ADMINS ALL=(ALL) SYSTEM

Users and itconnect and flo users can now execute all commands associated with the alias SYSTEM.

F. Sudoers and the "!" exclusion character.

Within a rule, specifying the ! character in front of the command will allow it to be forbidden. For example, we can authorize the user itconnect change user passwords, except for user root. We must therefore add the following rule :

itconnect ALL=(ALL) /usr/bin/passwd, !/usr/bin/passwd root

Following the application of this directive, here's the result:

G. Modify sudo command expiry time

When the sudo is used, we must enter the password of the user account that initiated the action to validate the operation. Then, if we execute a new command sudo, the password is not required, as access remains unlocked for X minutes. By default, this value seems to vary according to the distribution used, sometimes 5 minutes, sometimes 15 minutes.

This security measure is important, but it can be adjusted. In fact, it is possible to modify this value to indicate the expiry time (timeout) you want for sudoers.

Within the sudoers file, following the other lines Defaults declare the following line:

Defaults timestamp_timeout=5

The lines Defaults lines are used to set sudo's default and global parameters.

Here are a few more examples:

# Apply a Defaults rule to a specific user
Defaults:flo    timestamp_timeout=10

# Ask for the password for every command
Defaults        timestamp_timeout=0

# Always display the sudo warning on every use
Defaults        lecture=always

# Show asterisks * when entering the password (hidden by default)
Defaults        pwfeedback

VII. The /etc/sudoers.d file

From now on, we'll leave the sudoers to talk about /etc/sudoers.d. This folder is used to store declarative files for sudoers which will be read in addition to the sudoers in itself. Please note that all files containing "~" or "." in the name will not be read!
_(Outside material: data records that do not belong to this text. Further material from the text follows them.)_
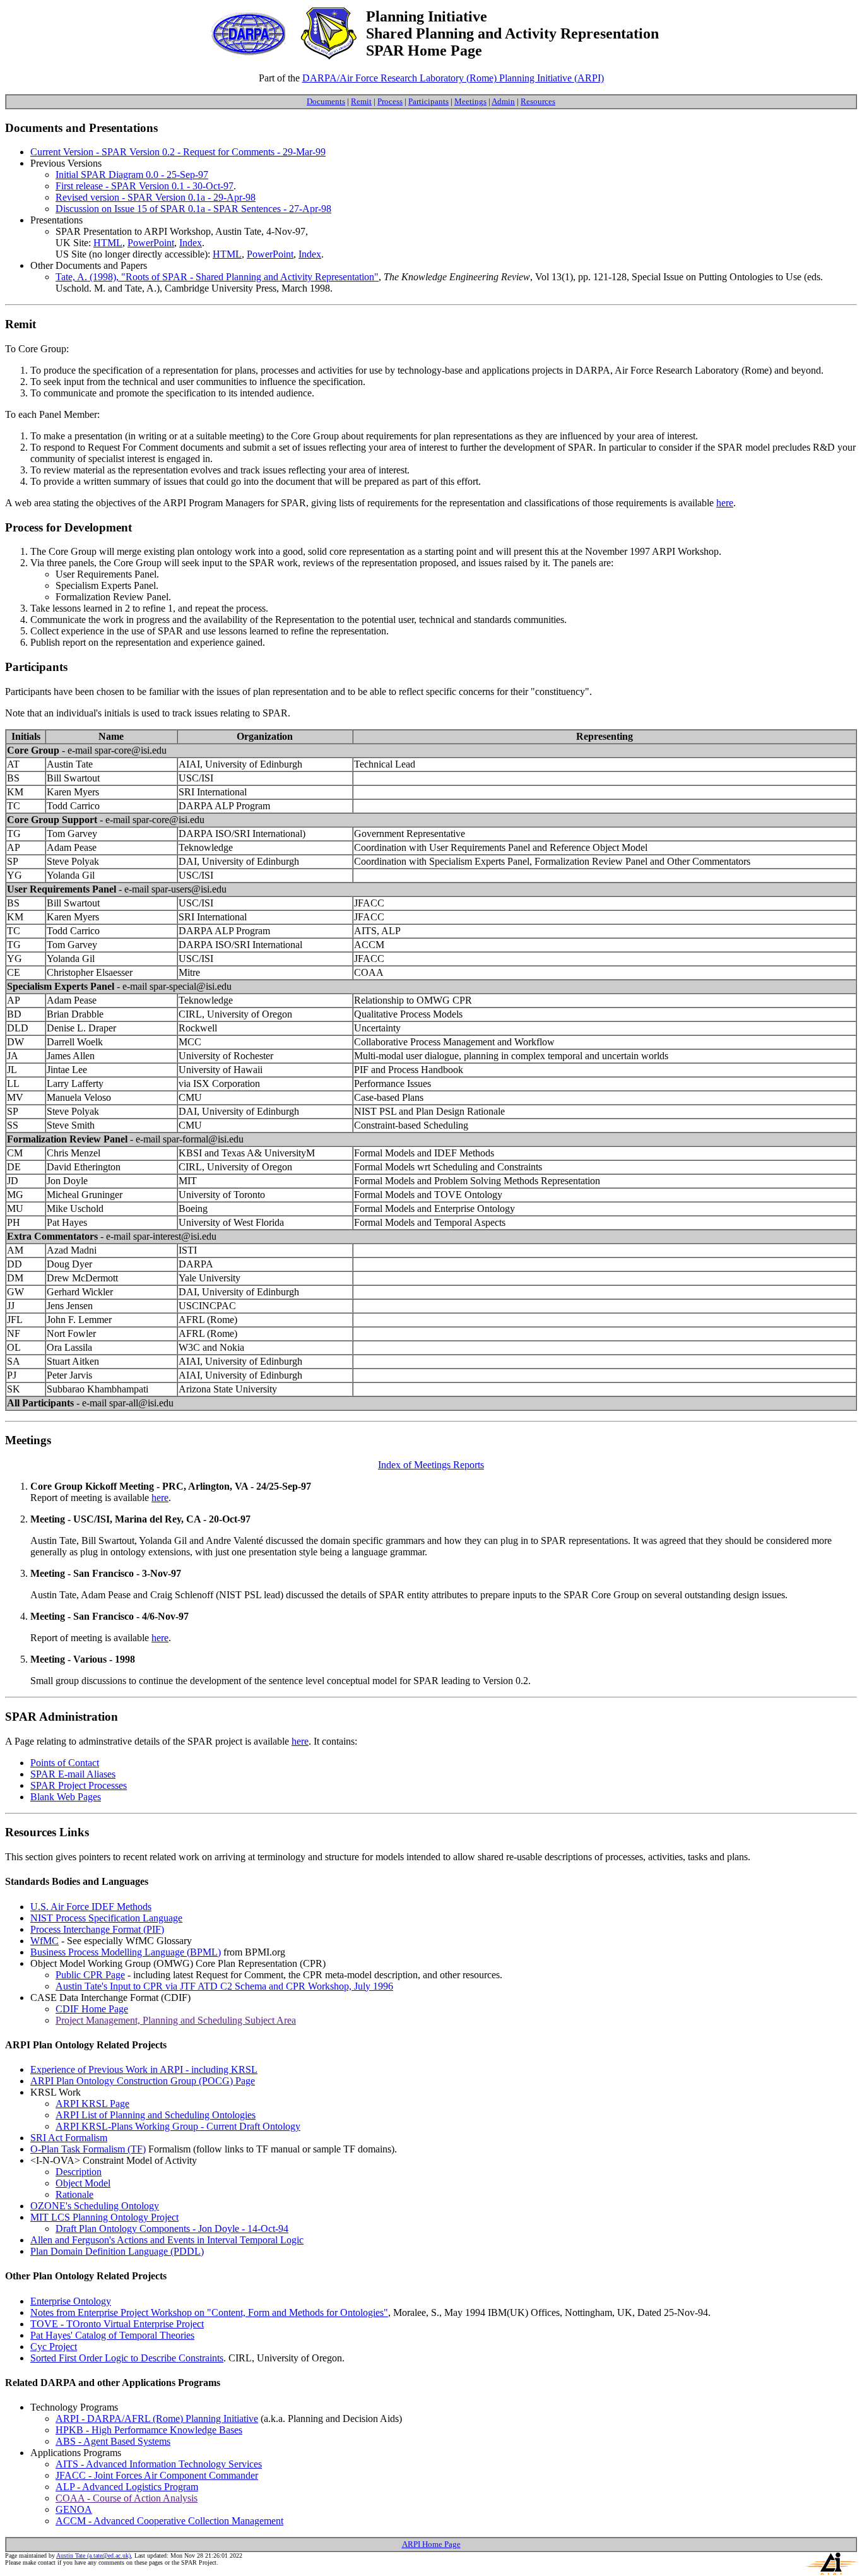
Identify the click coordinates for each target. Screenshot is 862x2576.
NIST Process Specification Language (106, 1918)
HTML (107, 242)
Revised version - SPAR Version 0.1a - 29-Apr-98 (156, 197)
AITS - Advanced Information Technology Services (159, 2464)
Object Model (83, 2183)
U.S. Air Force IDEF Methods (90, 1906)
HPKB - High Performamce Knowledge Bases (149, 2430)
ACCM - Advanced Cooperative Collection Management (169, 2520)
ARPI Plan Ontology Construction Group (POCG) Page (142, 2080)
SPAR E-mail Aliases (72, 1774)
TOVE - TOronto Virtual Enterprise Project (117, 2323)
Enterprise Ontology (70, 2301)
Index (190, 242)
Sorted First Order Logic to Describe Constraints (126, 2358)
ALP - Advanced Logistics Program (127, 2486)
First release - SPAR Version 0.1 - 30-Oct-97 (144, 186)
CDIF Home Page (92, 2008)
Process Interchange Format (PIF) (97, 1929)
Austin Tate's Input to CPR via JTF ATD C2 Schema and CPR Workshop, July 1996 (224, 1986)
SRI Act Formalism (68, 2137)
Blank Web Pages (65, 1796)
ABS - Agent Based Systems (113, 2441)
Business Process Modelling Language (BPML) (125, 1952)
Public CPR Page (90, 1974)
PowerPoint (150, 242)
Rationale (74, 2194)
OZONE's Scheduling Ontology (94, 2205)
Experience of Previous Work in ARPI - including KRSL (143, 2069)
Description (79, 2171)
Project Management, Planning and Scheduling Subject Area (176, 2020)
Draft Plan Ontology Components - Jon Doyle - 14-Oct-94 (172, 2228)
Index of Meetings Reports (431, 1464)
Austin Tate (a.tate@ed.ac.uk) (93, 2555)
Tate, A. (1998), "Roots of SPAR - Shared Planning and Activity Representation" (217, 276)
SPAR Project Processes (78, 1785)
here (724, 502)
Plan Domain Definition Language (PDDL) (117, 2251)
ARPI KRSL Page (92, 2103)
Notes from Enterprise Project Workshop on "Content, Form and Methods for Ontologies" (209, 2312)
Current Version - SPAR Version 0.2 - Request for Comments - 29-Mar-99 (178, 151)
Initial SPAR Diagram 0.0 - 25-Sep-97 (132, 174)
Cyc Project (53, 2346)
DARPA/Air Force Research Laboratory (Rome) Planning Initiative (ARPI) (453, 78)
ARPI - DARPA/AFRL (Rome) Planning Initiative (157, 2418)
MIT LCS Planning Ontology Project (104, 2217)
This is particularly useful for organizing rules by file, rather than centralizing everything in the same file: the sudoers will always be read, no matter what.
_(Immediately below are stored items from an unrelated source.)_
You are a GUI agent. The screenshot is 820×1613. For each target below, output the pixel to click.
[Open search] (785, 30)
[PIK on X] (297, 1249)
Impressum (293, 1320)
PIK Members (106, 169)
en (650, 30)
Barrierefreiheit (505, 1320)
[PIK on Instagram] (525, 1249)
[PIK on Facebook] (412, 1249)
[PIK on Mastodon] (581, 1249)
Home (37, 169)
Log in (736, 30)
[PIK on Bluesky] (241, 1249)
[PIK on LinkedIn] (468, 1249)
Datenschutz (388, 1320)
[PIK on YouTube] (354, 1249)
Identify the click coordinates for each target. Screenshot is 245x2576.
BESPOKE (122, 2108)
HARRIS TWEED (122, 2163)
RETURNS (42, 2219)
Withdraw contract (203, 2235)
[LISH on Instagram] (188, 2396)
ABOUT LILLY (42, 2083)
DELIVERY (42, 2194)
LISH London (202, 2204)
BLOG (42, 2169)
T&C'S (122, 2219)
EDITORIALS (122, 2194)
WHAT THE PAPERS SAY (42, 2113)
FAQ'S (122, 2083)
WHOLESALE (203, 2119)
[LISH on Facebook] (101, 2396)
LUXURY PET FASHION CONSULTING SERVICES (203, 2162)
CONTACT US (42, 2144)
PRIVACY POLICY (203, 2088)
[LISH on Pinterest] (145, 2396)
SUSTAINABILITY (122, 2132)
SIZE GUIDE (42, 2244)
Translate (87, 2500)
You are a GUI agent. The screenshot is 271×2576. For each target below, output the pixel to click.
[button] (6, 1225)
To create a new file named ADMINSwe'll always use the command visudoin this way:

visudo /etc/sudoers.d/ADMINS

We could then include our previously created aliases and rule within this file.

VIII. Traceability of sudo actions

One of the advantages of sudo is the ability to trace all actions performed by users. Commands executed via sudo are saved in the log file /var/log/auth.log (on Debian/Ubuntu) or /var/log/secure (on Red Hat/Fedora).

Let's imagine that, on a Linux machine, a user tries to use the sudo command when he or she is not authorized to do so. This will immediately generate a new log line.

Here's an example:

sudo: itconnect : user NOT in sudoers ; TTY=pts/0 ; PWD=/home/flo ; USER=root ; COMMAND=/usr/bin/apt-get update

We understand that the user itconnect tried to execute the command apt-get update. The attempt was refused.

If the action is authorized, it is also added to the log file. Below, we can see that the user flo used the sudo to run the passwd it-connect.

sudo:      flo : TTY=pts/0 ; PWD=/home/flo ; USER=root ; COMMAND=/usr/bin/passwd it-connect

IX. Conclusion

This tutorial on using the sudo command and configuring sudoers under Linux is coming to an end. Thanks to this guide to sudo use and configuration, you'll have all the information you need to get to grips with it and make good use of it.

By understanding how to use it and how to configure /etc/sudoers, with tailor-made rules, it is possible to limit the risks of compromising a Linux machine. And all the while allowing users to perform the tasks they need to.

Finally, if you're still not convinced of the value of sudo - which would surprise me, anyway - you should know that ANSSI recommends its use. This recommendation is considered a best practice and is described in the guide"Recommandations de sécurité relatives à un système GNU/Linux" (Security recommendations for a GNU/Linux system).